Ken Snow

Personal information
- Full name: Kenneth Snow
- Date of birth: June 23, 1969
- Place of birth: Arlington Heights, Illinois, U.S.
- Date of death: June 21, 2020 (aged 50)
- Place of death: Port Huron, Michigan, U.S.
- Height: 5 ft 10 in (1.78 m)
- Position: Forward

College career
- Years: Team / Apps / (Gls)
- 1987–1990: Indiana Hoosiers / 87 / (84)

Senior career*
- Years: Team / Apps / (Gls)
- 1991: Miami Freedom / 11 / (5)
- 1991–1995: Chicago Power (indoor) / 140 / (151)
- 1995: Tampa Bay Terror (indoor) / 16 / (18)
- 1995–1997: Detroit Neon (indoor)
- 1998–1999: St. Louis Steamers (indoor) / 28 / (56)
- 1999: Philadelphia KiXX (indoor) / 13 / (18)

International career
- 1988: United States / 2 / (0)

= Ken Snow =

American soccer player (1969–2020)

Kenneth Snow (June 23, 1969 – June 21, 2020) was an American soccer forward who was a two-time winner of the Hermann Trophy as the outstanding college soccer player in 1988 and 1990. He had an eight-year professional career playing indoor soccer in the United States.

==High school and college==
Ken Snow was born in Arlington Heights, Illinois. He grew up in Illinois and attended Hoffman Estates High School from 1983 to 1986 where he played soccer. While at Hoffman, Snow scored in 47 consecutive games, ranking him second, after his brother Steve Snow, on the Illinois High School Association's list of consecutive matches scored in. Ken also ranks #9 on the Illinois state career goals list with 128 goals and #16 on the season (1985) goal scoring list with 49 goals.

After graduating from high school, Snow attended Indiana University, where he played NCAA soccer. He was a four-time, first-team All-American and a two-time winner of the Hermann Trophy in 1988, the same year Indiana won the NCAA Men's Soccer Championship, and again in 1990. He finished his college playing career with 84 goals and 28 assists and a school record 196 points.

==Professional career==
Like many minor league ball players in any sport, Ken Snow's career is difficult to follow at times as he bounced between a half dozen teams in five leagues over his career.

After leaving Indiana, Snow signed with the Miami Freedom of the American Professional Soccer League where he scored five goals in eleven games. He was then drafted by the Chicago Power of the indoor National Professional Soccer League (NPSL). Snow played four seasons with the Power, his most productive coming during the 1994–1995 season when he led his team in scoring with 56 goals in 40 games. The next leading scorer, Tony Sanneh, had 27 goals. This led to his selection as an NPSL All Star at the February 1995 All Star game.

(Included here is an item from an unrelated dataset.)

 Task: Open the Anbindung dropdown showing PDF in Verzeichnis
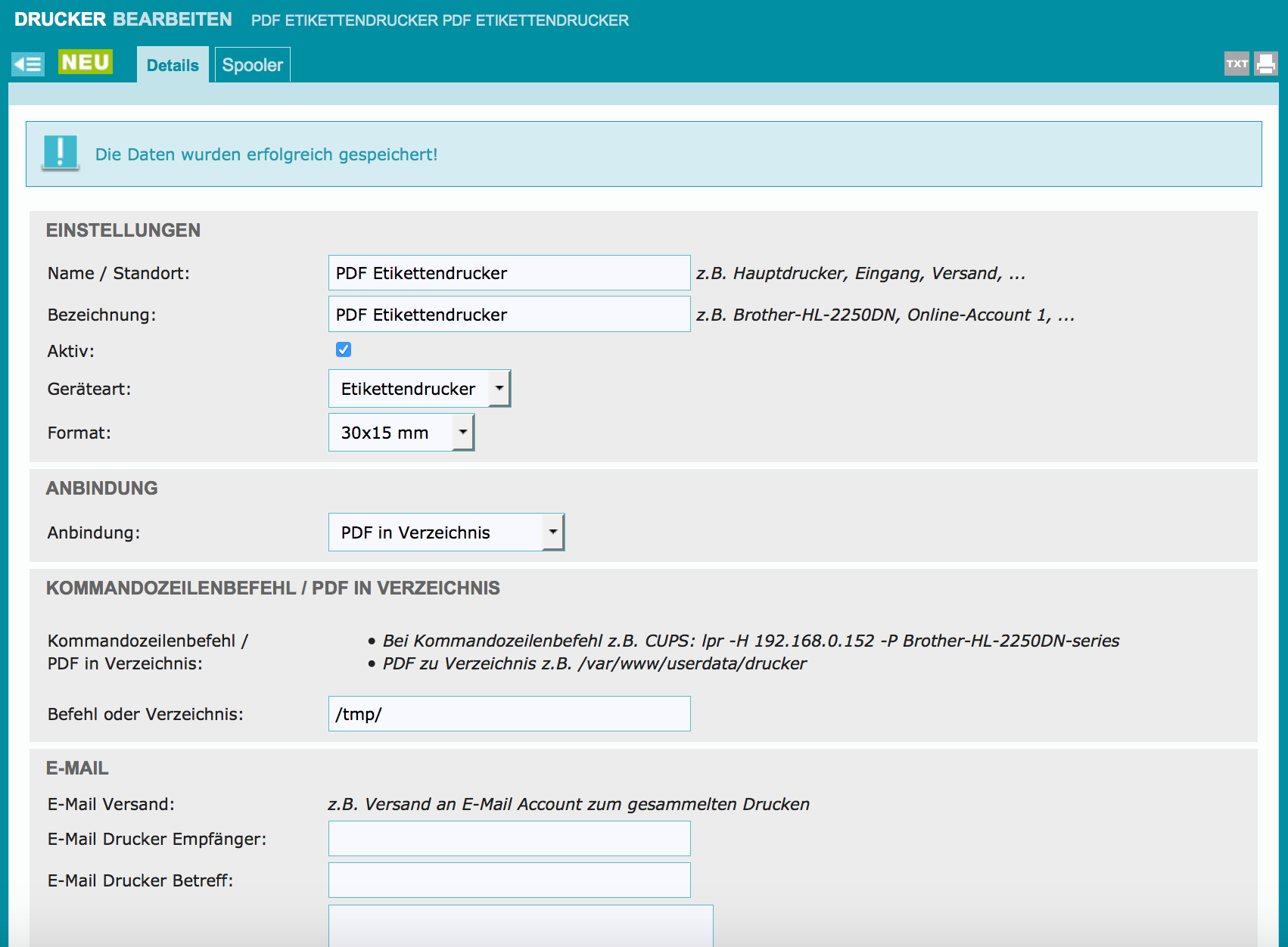446,532
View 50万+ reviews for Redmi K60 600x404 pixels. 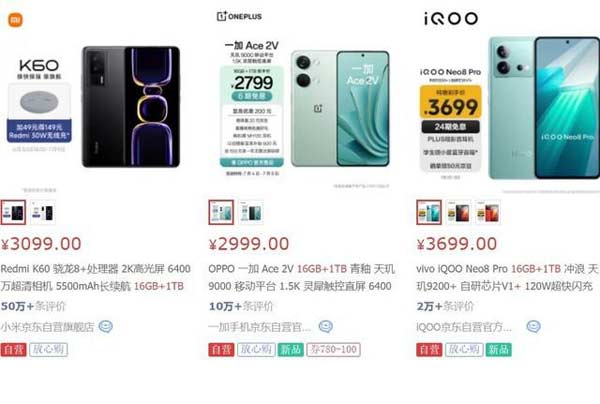click(x=33, y=306)
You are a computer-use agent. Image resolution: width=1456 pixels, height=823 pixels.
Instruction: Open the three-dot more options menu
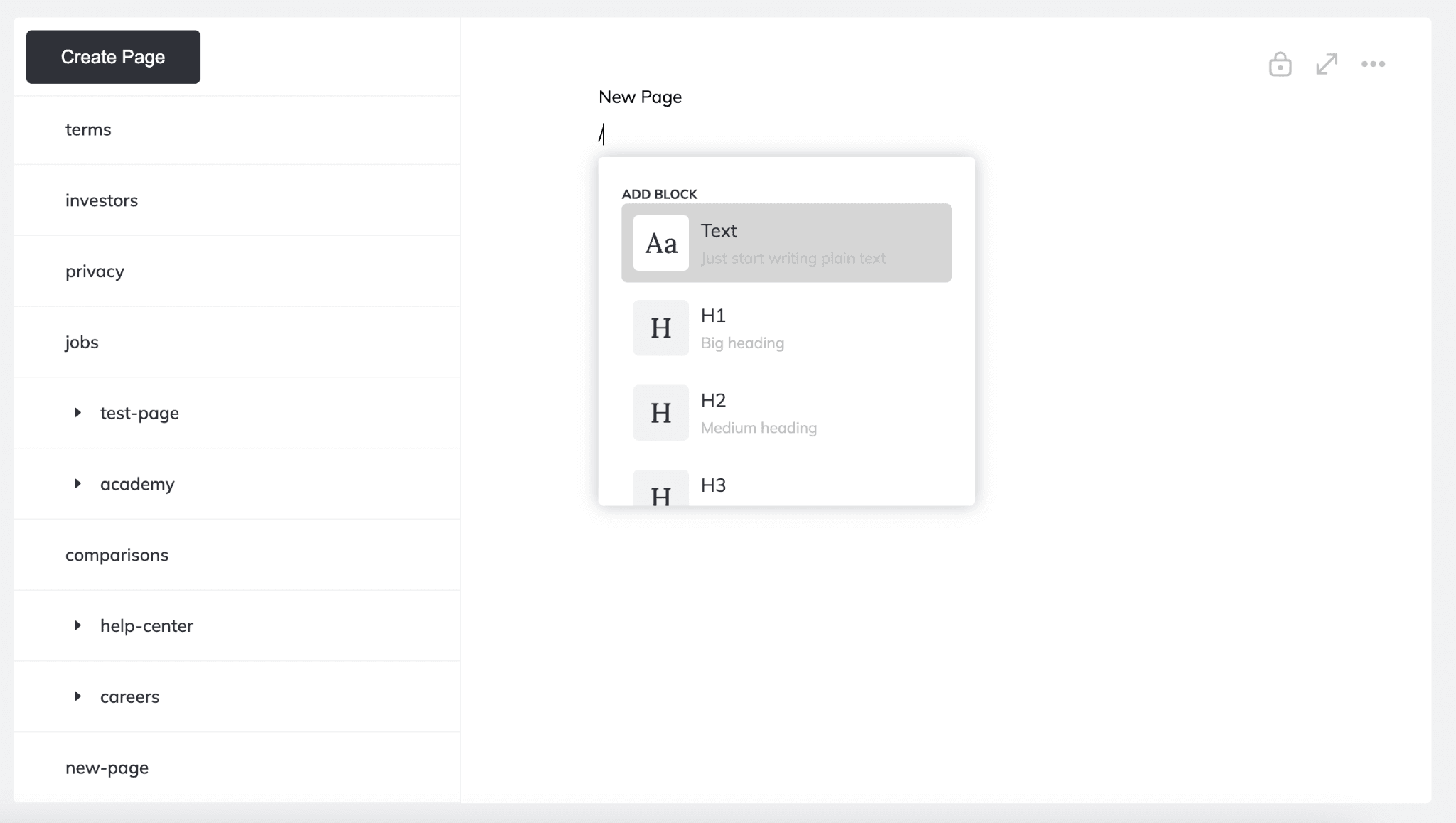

At the end of the 1994–1995 season, Snow moved to the Detroit Neon of the Continental Indoor Soccer League (CISL). The CISL played indoor soccer during the summer and Snow spent at least two seasons with the Neon, 1995 and 1996. In the fall of 1995, he joined the Tampa Bay Terror of the NPSL playing only sixteen games with them. Snow continued to play with Detroit through at least the 1997 season when he was selected as a CISL All Star. The Detroit club, renamed the Safari for the 1997 season, and the CISL folded at the end of the 1997 season.

Snow moved on to play with the St. Louis Steamers of the Major Indoor Soccer League (MISL) for the first part of the 1998–1999 season. In January 1999, he played in the MISL All Star game, but the Steamers traded Snow to the Philadelphia KiXX for Lee Tschantret and cash on February 18, 1999.

==MLS==
In 1996, the Kansas City Wizards of the Major League Soccer (MLS) drafted Snow in the 16th round of the league's Inaugural Draft (156) overall. The team waived Snow during the pre-season, on March 25, 1996.

In March 1998, he tried out with the MLS expansion club Chicago Fire, even scoring in a March 6, 1998 exhibition victory over Mexican club Bachilleras.^{ } However, he was waived by the Fire on March 19, 1998.

==National team==
Snow played two games with the United States men's national soccer team in 1988, but scored no goals. His first cap came in a 1–0 win over Guatemala on January 13, 1988. He came on for Joey Kirk. His second cap came six months later in another 1–0 win. This time, it was over Costa Rica on June 14, 1988. He started and played the entire game.

==Death==
On June 21, 2020, Snow died at 50, in a hotel room in Port Huron, Michigan, from complications possibly brought on by COVID-19 during the COVID-19 pandemic in Michigan.